Work to be completed
All of the data below should be copied exactly as it stands.

Listed entries
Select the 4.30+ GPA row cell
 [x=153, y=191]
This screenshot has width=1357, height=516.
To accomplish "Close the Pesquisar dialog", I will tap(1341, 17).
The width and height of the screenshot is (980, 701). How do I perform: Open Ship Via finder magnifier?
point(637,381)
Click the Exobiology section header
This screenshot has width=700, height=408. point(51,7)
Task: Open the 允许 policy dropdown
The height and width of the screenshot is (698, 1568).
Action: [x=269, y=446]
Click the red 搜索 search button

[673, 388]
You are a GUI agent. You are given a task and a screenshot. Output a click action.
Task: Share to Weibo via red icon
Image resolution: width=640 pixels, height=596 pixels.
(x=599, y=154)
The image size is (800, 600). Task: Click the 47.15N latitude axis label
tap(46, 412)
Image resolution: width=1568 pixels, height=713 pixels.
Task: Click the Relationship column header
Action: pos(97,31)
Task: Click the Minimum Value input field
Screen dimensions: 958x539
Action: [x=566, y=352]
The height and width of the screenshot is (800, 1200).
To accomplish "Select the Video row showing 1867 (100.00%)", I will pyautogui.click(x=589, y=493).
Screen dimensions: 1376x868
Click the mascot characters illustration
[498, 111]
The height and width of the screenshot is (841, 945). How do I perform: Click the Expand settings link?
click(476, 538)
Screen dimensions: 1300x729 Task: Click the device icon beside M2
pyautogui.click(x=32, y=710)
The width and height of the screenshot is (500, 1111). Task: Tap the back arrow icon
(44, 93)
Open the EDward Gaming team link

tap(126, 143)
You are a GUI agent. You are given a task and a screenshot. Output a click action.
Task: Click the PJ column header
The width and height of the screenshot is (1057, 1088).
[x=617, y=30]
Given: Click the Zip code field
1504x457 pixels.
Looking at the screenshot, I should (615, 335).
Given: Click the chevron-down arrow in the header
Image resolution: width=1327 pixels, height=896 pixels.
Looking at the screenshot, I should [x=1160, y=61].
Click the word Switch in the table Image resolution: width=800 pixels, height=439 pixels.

Solution to the exercise
Select the 4.30+ GPA row cell
 [x=153, y=191]
This screenshot has width=1357, height=516.
To accomplish "Close the Pesquisar dialog", I will tap(1341, 17).
The width and height of the screenshot is (980, 701). How do I perform: Open Ship Via finder magnifier?
point(637,381)
Click the Exobiology section header
This screenshot has width=700, height=408. point(51,7)
Task: Open the 允许 policy dropdown
The height and width of the screenshot is (698, 1568).
Action: [x=269, y=446]
Click the red 搜索 search button

[673, 388]
You are a GUI agent. You are given a task and a screenshot. Output a click action.
Task: Share to Weibo via red icon
Image resolution: width=640 pixels, height=596 pixels.
(x=599, y=154)
The image size is (800, 600). Task: Click the 47.15N latitude axis label
tap(46, 412)
Image resolution: width=1568 pixels, height=713 pixels.
Task: Click the Relationship column header
Action: pos(97,31)
Task: Click the Minimum Value input field
Screen dimensions: 958x539
Action: [x=566, y=352]
The height and width of the screenshot is (800, 1200).
To accomplish "Select the Video row showing 1867 (100.00%)", I will pyautogui.click(x=589, y=493).
Screen dimensions: 1376x868
Click the mascot characters illustration
[498, 111]
The height and width of the screenshot is (841, 945). How do I perform: Click the Expand settings link?
click(476, 538)
Screen dimensions: 1300x729 Task: Click the device icon beside M2
pyautogui.click(x=32, y=710)
The width and height of the screenshot is (500, 1111). Task: Tap the back arrow icon
(44, 93)
Open the EDward Gaming team link

tap(126, 143)
You are a GUI agent. You are given a task and a screenshot. Output a click action.
Task: Click the PJ column header
The width and height of the screenshot is (1057, 1088).
[x=617, y=30]
Given: Click the Zip code field
1504x457 pixels.
Looking at the screenshot, I should (615, 335).
Given: Click the chevron-down arrow in the header
Image resolution: width=1327 pixels, height=896 pixels.
Looking at the screenshot, I should [x=1160, y=61].
Click the word Switch in the table Image resolution: width=800 pixels, height=439 pixels.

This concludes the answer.